- [Selected passage]:
↓↓↓

This charming three-bedroom cottage dates from the 1880s and is characterised by beautiful original features complemented by sensitive contemporary renovations. Stade Street is positioned mere minutes from the shingle beachfront in Hythe on the Kent coast. Stretching over 1,200 sq ft arranged over two floors, the home has been thoughtfully restored with a neutral palette that emphasises the light-filled spaces. Particular attention has been paid to the garden, which has been extensively reworked as a manicured rock garden planted with native species blooming into maturity. The house lies just outside the centre of Hythe, a lovely historic market town and Cinque Port, positioned on the edge of Romney Marsh and is within easy reach of Folkestone and Rye.
Setting the Scene
Positioned on lovely Stade Street, this is a pretty Art and Crafts style semi-detached terraced house with an attractive Flemish bond brick façade and peg tile roof. Further embellishment includes a decorative two-course brickwork frieze bisecting the front of the house and unique seven-over-one Queen Anne style windows topped with a cut-brick lintel and an ornamental keystone on the front façade. For more information, see the History section below.

↑↑↑

- [Brief 1]:
Transcribe the stretch of the Stade Street cottage listing from "This charming three-bedroom" through "Folkestone and Rye.".
- [Brief 2]:
Pick up the Stade Street cottage listing after its last sentence and write its next part.

- [Supplied information]:

↓↓↓

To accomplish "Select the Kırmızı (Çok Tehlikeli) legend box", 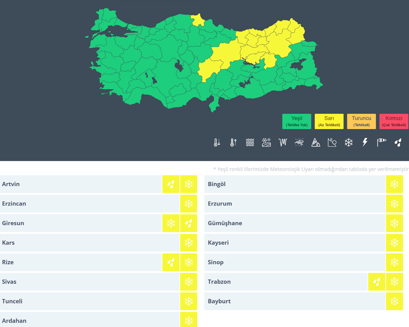I will coord(393,121).
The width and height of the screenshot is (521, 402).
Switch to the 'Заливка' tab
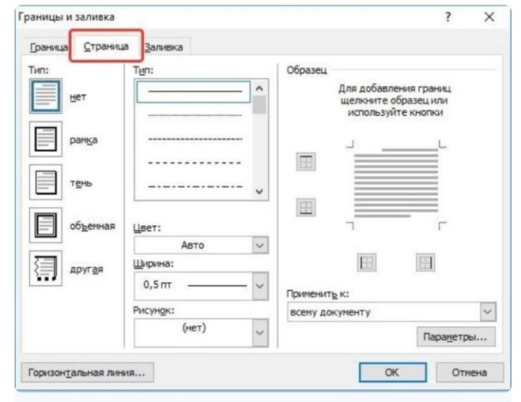pos(164,48)
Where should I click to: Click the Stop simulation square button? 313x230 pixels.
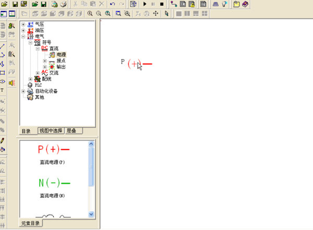click(162, 4)
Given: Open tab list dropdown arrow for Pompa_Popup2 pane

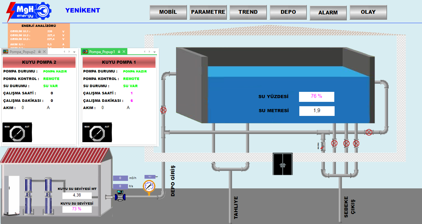Looking at the screenshot, I should point(74,52).
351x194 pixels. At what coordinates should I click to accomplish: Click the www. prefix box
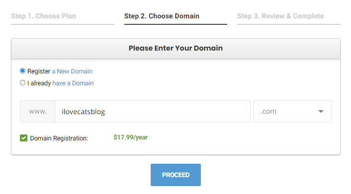[37, 111]
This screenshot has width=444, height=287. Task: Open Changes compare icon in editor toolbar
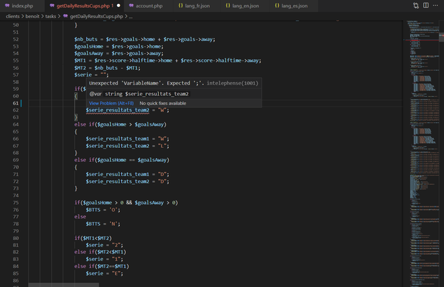416,5
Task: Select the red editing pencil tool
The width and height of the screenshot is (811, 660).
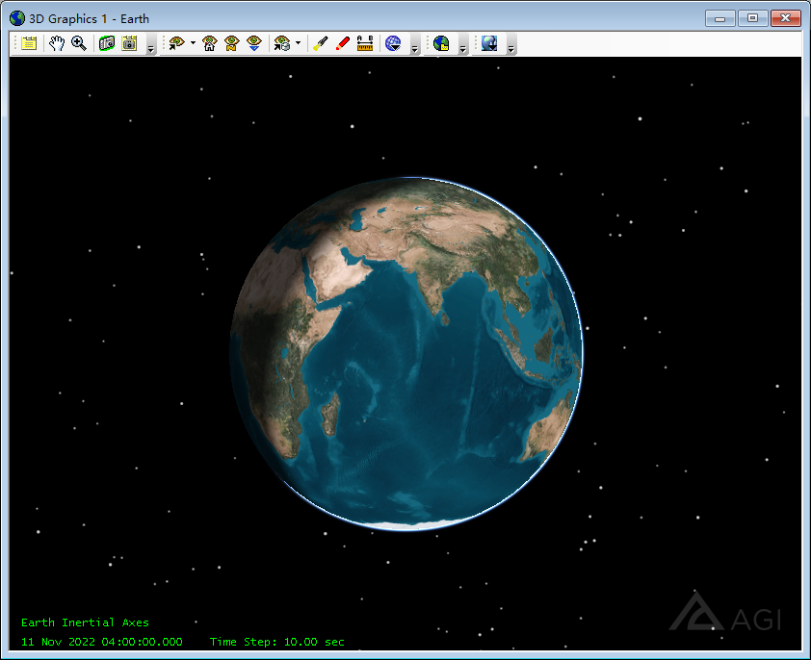Action: point(344,43)
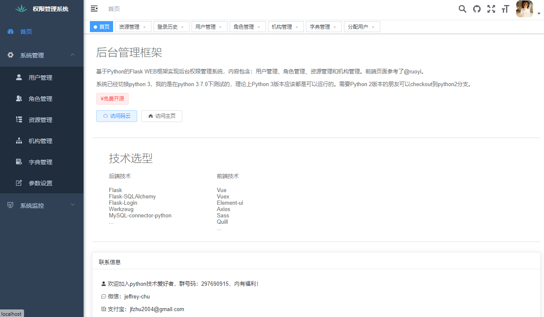The image size is (544, 317).
Task: Open 角色管理 sidebar item
Action: 42,99
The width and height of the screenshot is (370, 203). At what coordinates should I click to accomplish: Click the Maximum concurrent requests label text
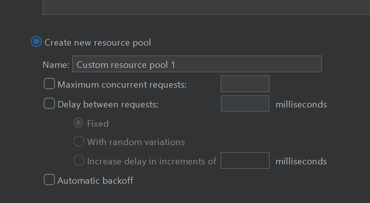[x=122, y=85]
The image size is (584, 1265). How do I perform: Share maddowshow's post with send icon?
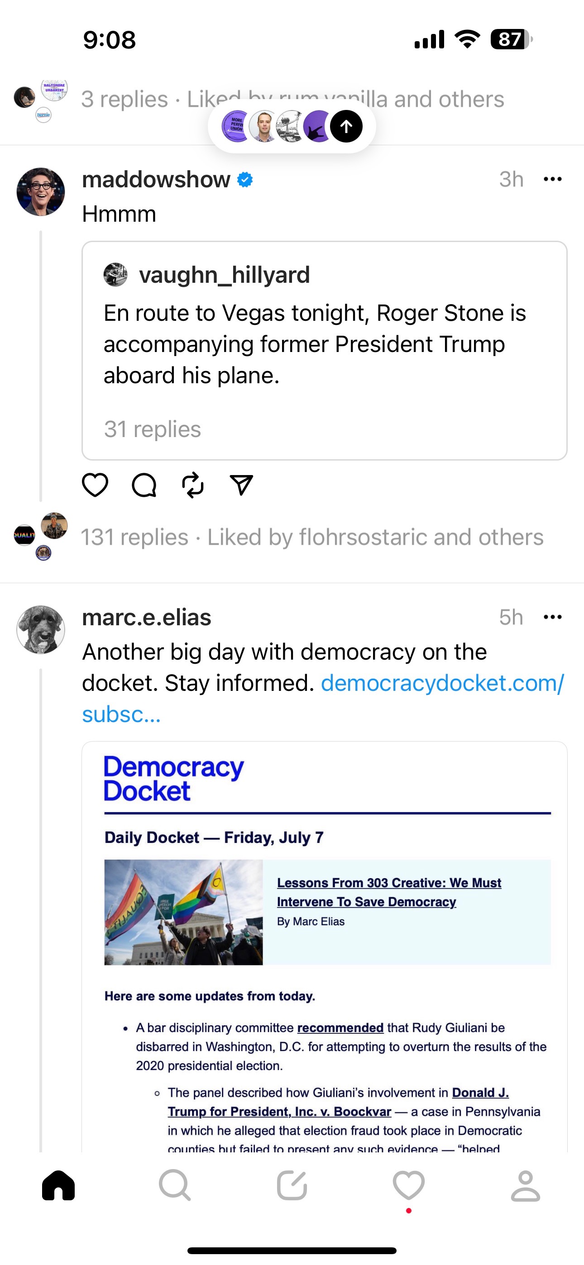pos(241,485)
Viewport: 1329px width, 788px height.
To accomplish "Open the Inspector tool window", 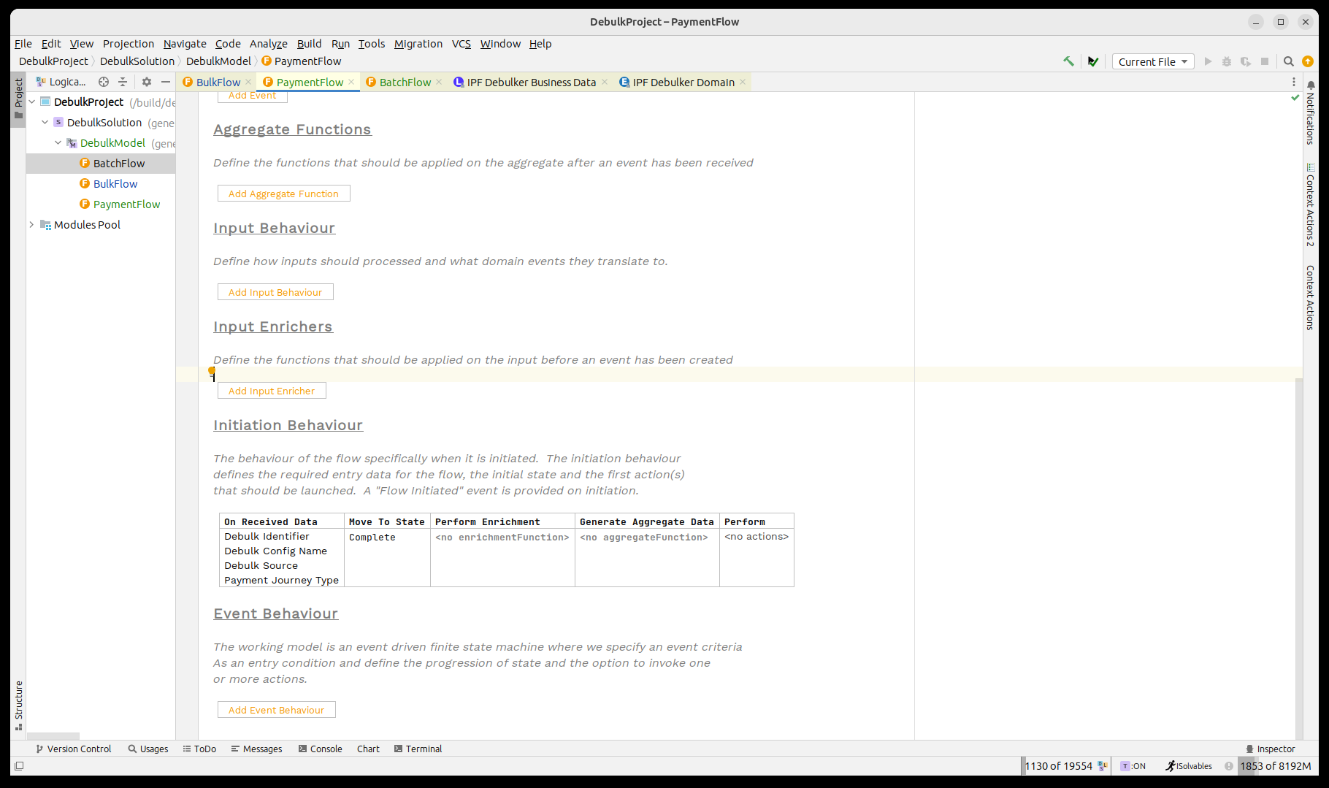I will [x=1270, y=749].
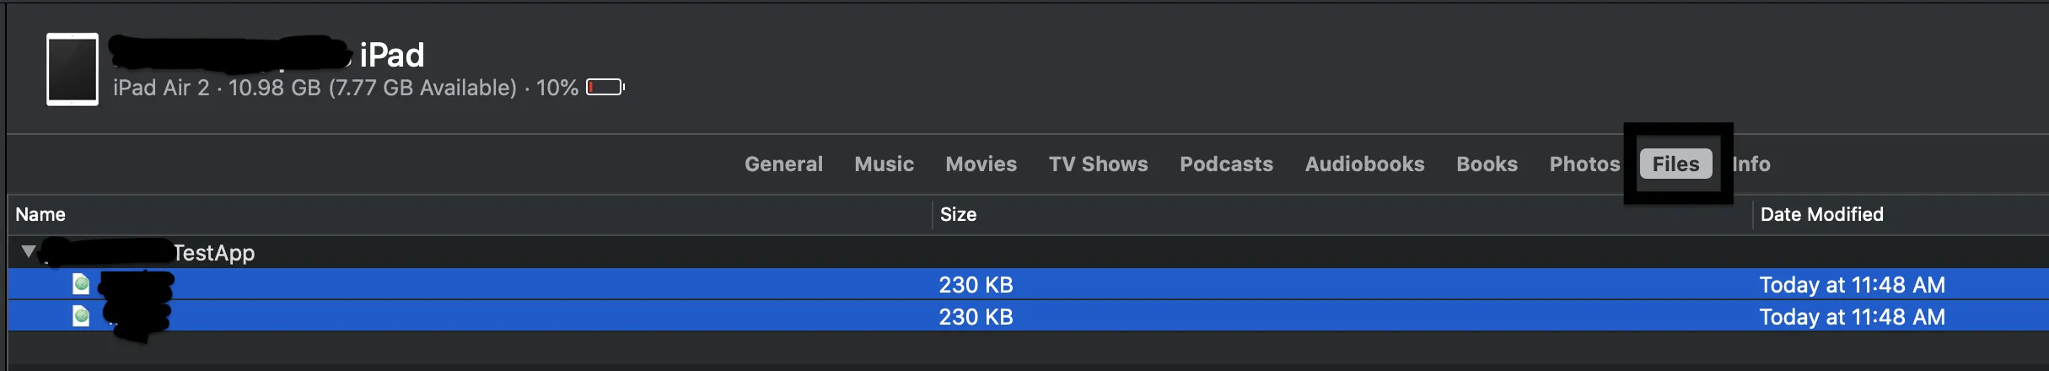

↑↑↑

- [Expected answer 1]:
This charming three-bedroom cottage dates from the 1880s and is characterised by beautiful original features complemented by sensitive contemporary renovations. Stade Street is positioned mere minutes from the shingle beachfront in Hythe on the Kent coast. Stretching over 1,200 sq ft arranged over two floors, the home has been thoughtfully restored with a neutral palette that emphasises the light-filled spaces. Particular attention has been paid to the garden, which has been extensively reworked as a manicured rock garden planted with native species blooming into maturity. The house lies just outside the centre of Hythe, a lovely historic market town and Cinque Port, positioned on the edge of Romney Marsh and is within easy reach of Folkestone and Rye.

- [Expected answer 2]:
The Grand Tour
Entrance to the house is along the side, through a charming painted picket gate. Inside, the original black and red quarry tiles run underfoot. Light filters through stained-glass panels in the peaceful front sitting room, which has exposed beams, and a cosy wood burner.
A large dining room is enhanced with the original cast-iron fireplace, exposed beams and ample built-in storage. A new kitchen has been added by the current owners with an integrated induction hob. The kitchen door also provides easy access to the garden, useful for grabbing a handful of herbs mid-recipe. A rear entrance leads into the laundry room and downstairs WC, perfect for coming in from gardening or a day out at the beach.
Upstairs, the bright hallway leads to three bedrooms. Two skylights illuminate the space, and there are lovely dado rail embellishments; stripped floorboards run throughout. At the front of the plan, the first bedroom is en suite and has a handsome original fireplace and built-in storage.
A further light-filled family bathroom features a large, glass walk-in shower and chrome towel rail. A further two bedrooms are at the rear of the plan, one overlooking the garden below.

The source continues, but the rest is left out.